__WORK TO BE COMPLETED__. Given the records below, would you repeat exactly the lines that begin at the one containing "We are Football 2024 Full Español (254, 53)" and end at the one containing "Juegos de supervivencia (384, 169)", inclusive?

__INFORMATION GIVEN__.
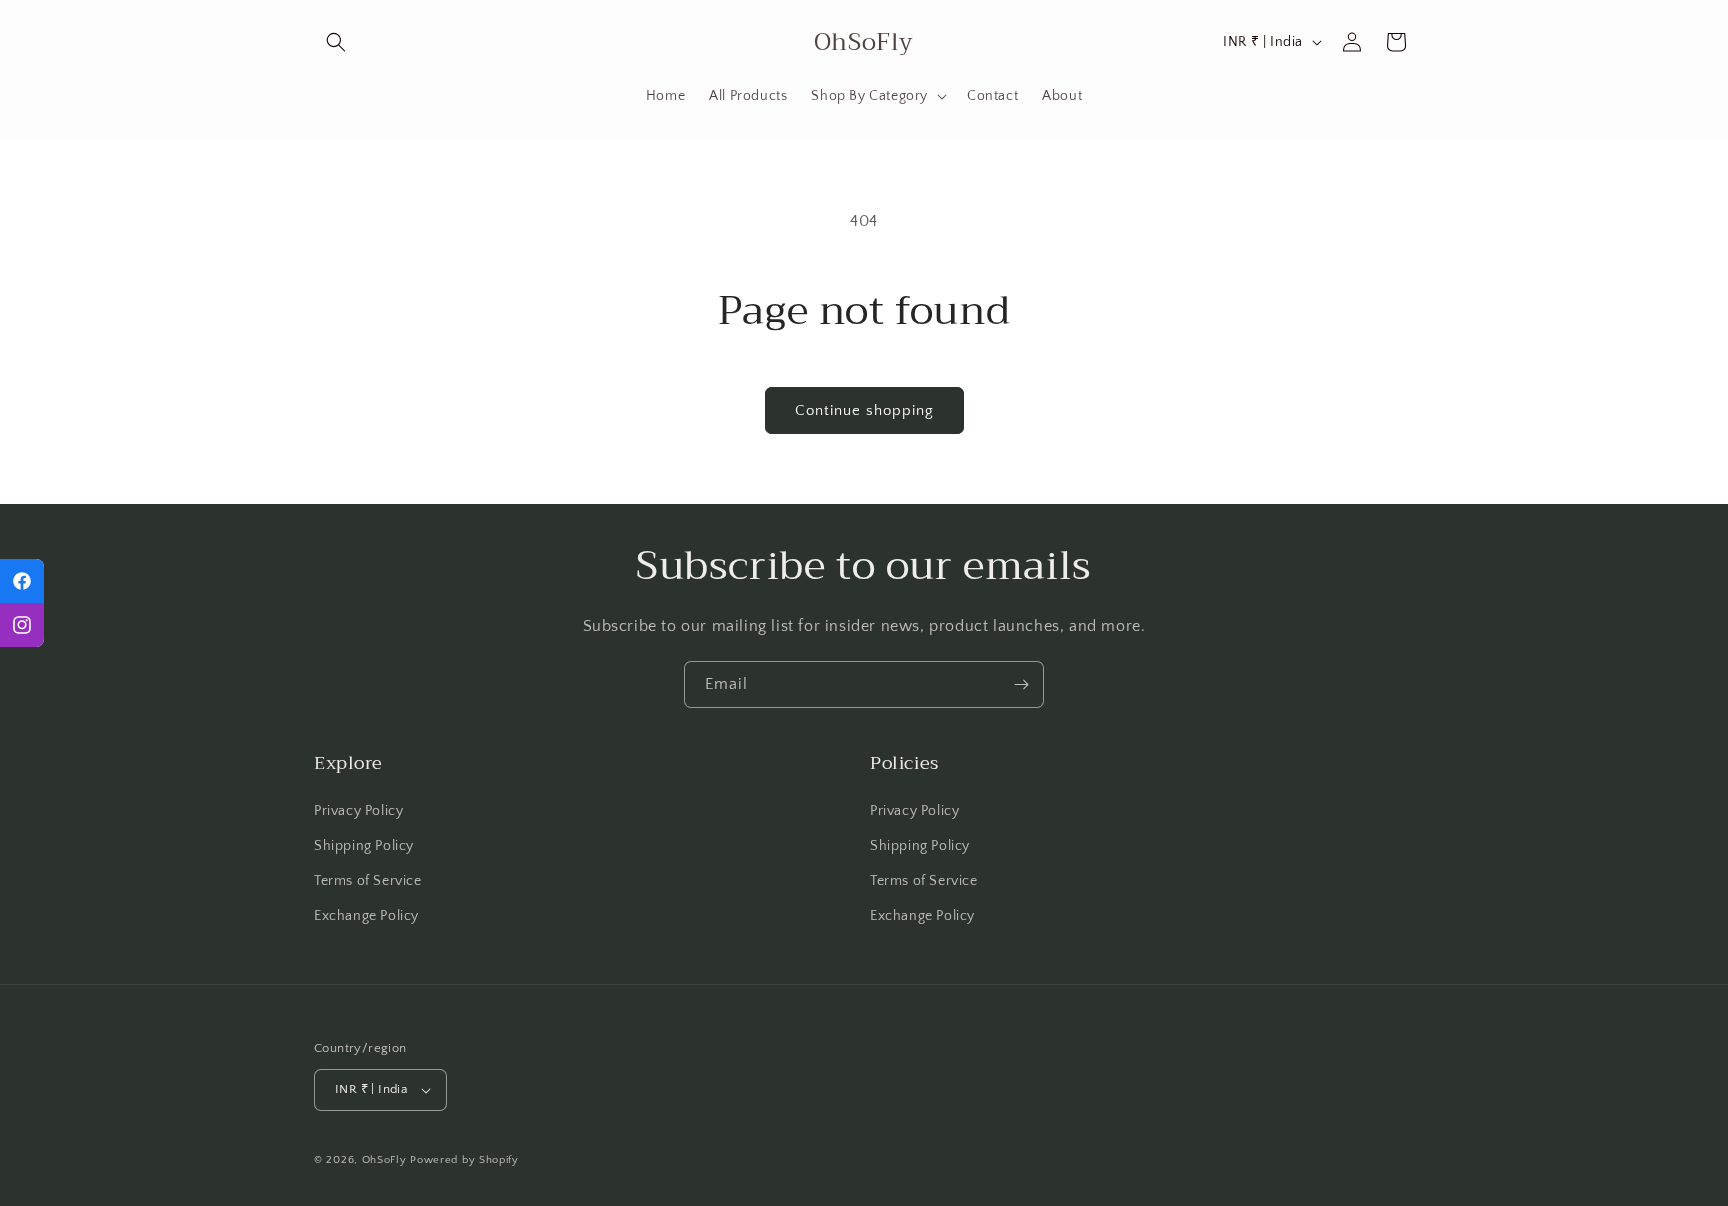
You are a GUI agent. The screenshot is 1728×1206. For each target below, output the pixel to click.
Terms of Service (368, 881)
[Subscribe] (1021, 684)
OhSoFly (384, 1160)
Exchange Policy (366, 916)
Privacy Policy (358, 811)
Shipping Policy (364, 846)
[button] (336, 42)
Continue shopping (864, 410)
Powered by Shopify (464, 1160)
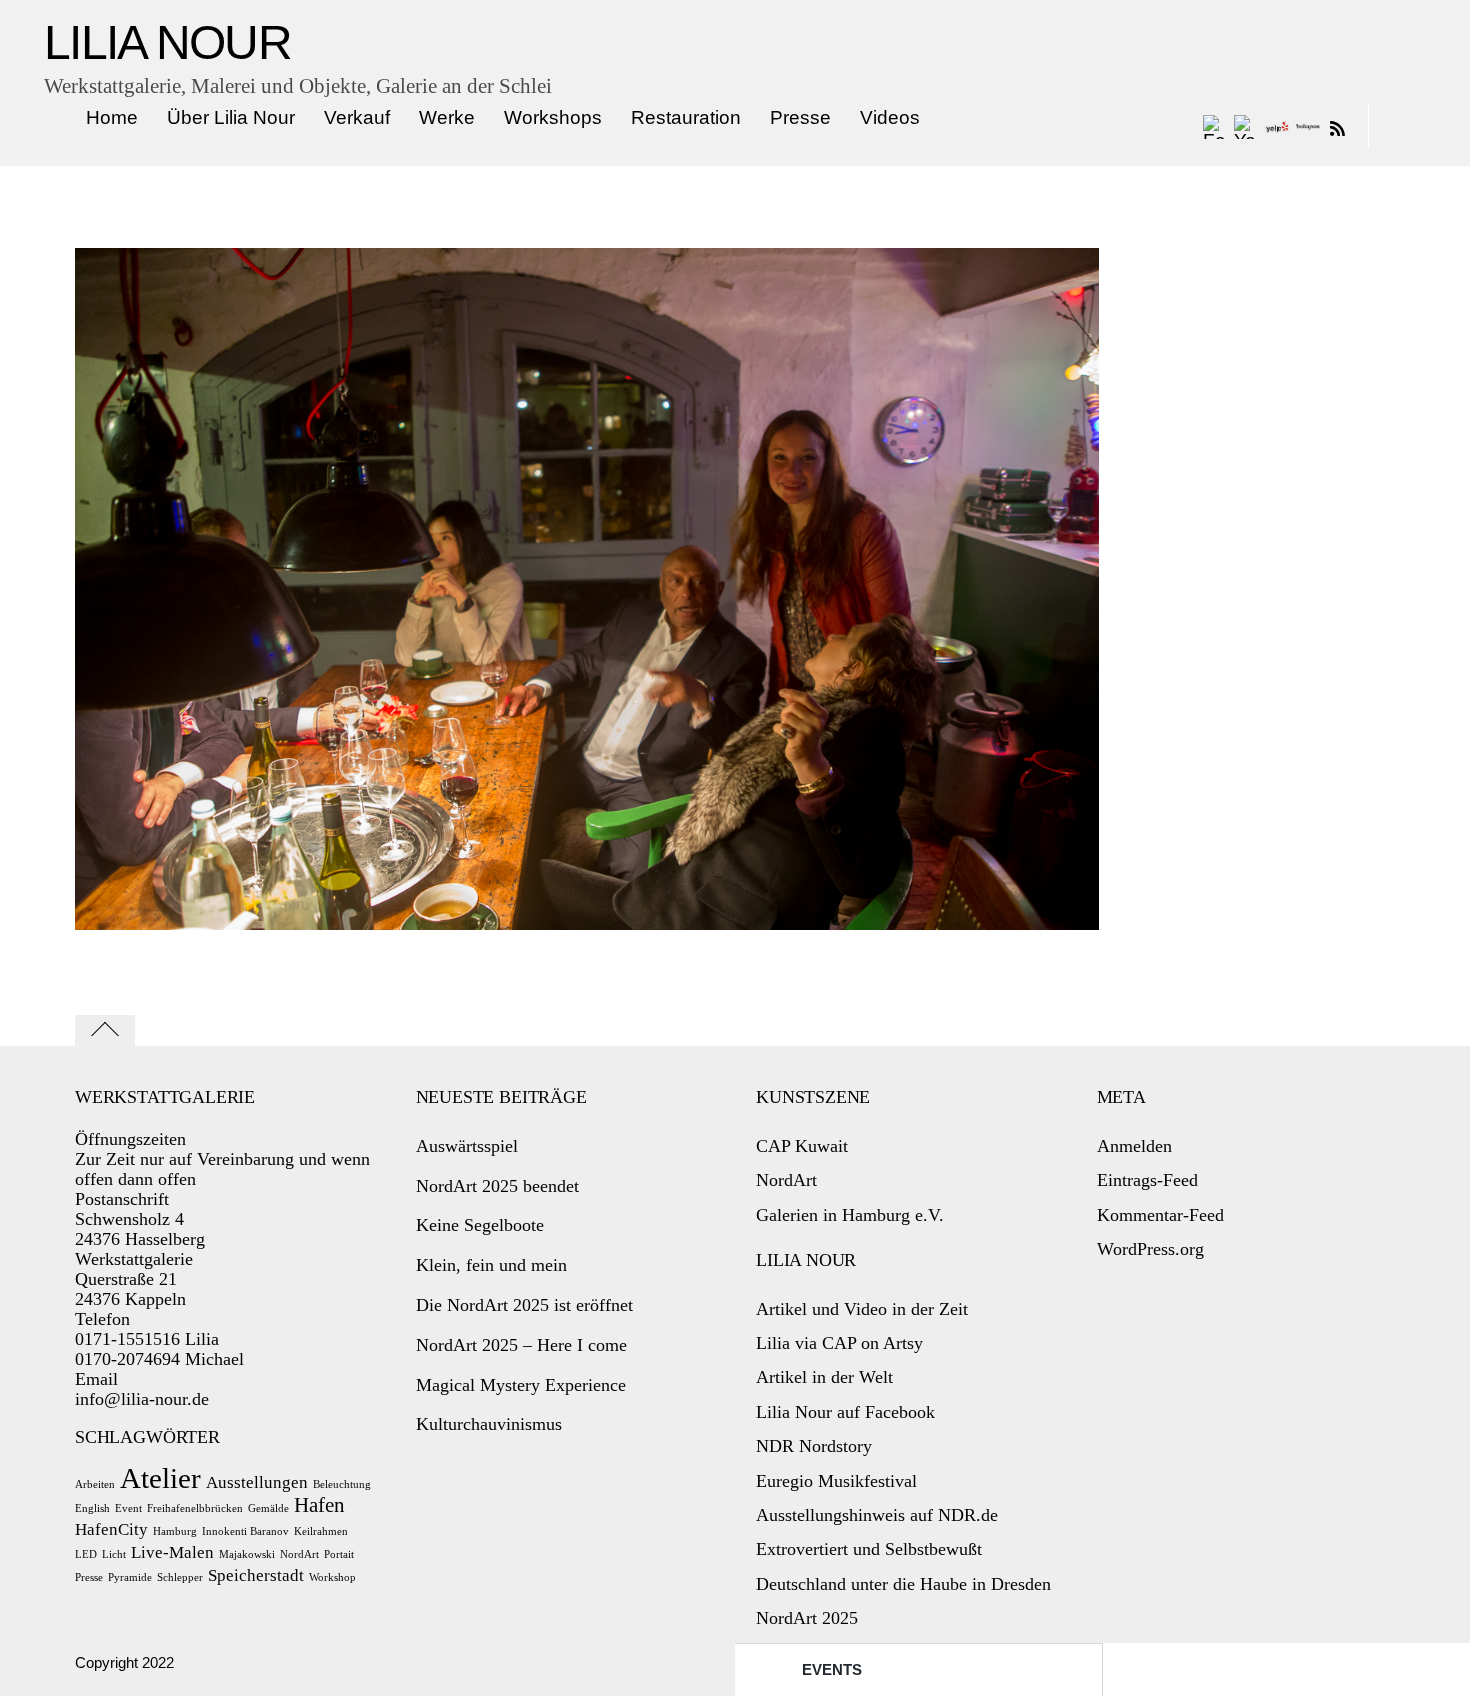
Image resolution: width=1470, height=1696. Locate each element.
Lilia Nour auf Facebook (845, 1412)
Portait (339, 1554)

--

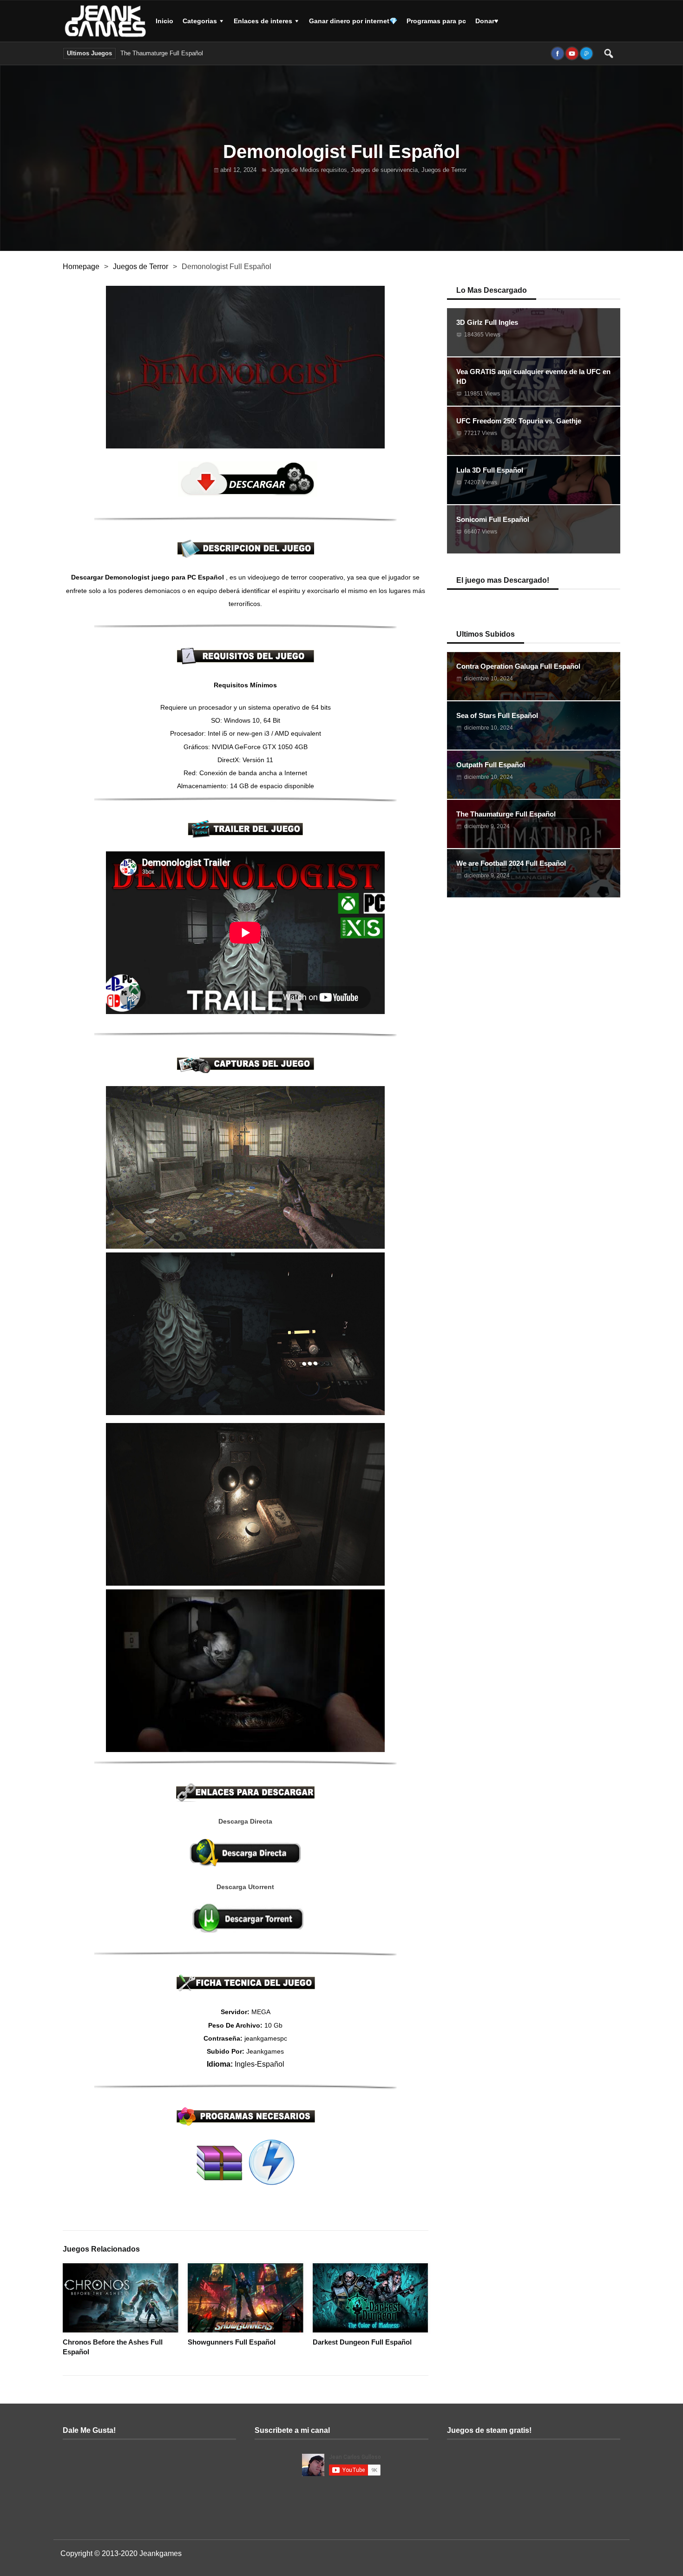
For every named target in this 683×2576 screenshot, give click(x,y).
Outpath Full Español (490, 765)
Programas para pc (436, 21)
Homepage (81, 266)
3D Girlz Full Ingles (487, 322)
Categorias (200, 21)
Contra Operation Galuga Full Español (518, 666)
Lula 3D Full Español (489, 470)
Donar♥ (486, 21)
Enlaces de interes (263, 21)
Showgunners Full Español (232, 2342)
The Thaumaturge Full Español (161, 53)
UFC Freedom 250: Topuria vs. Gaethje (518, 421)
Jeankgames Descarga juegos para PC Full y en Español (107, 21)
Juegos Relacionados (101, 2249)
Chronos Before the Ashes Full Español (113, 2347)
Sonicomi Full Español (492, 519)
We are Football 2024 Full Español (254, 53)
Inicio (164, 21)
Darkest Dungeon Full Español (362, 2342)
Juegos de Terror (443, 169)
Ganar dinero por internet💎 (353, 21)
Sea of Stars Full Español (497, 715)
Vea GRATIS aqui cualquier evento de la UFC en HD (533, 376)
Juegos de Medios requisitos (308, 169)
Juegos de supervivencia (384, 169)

__FINISHED TASK__.
We are Football 2024 Full Español (254, 53)
Inicio (164, 21)
Darkest Dungeon Full Español (362, 2342)
Juegos de Terror (443, 169)
Ganar dinero por internet💎 (353, 21)
Sea of Stars Full Español (497, 715)
Vea GRATIS aqui cualquier evento de la UFC en HD (533, 376)
Juegos de Medios requisitos (308, 169)
Juegos de supervivencia (384, 169)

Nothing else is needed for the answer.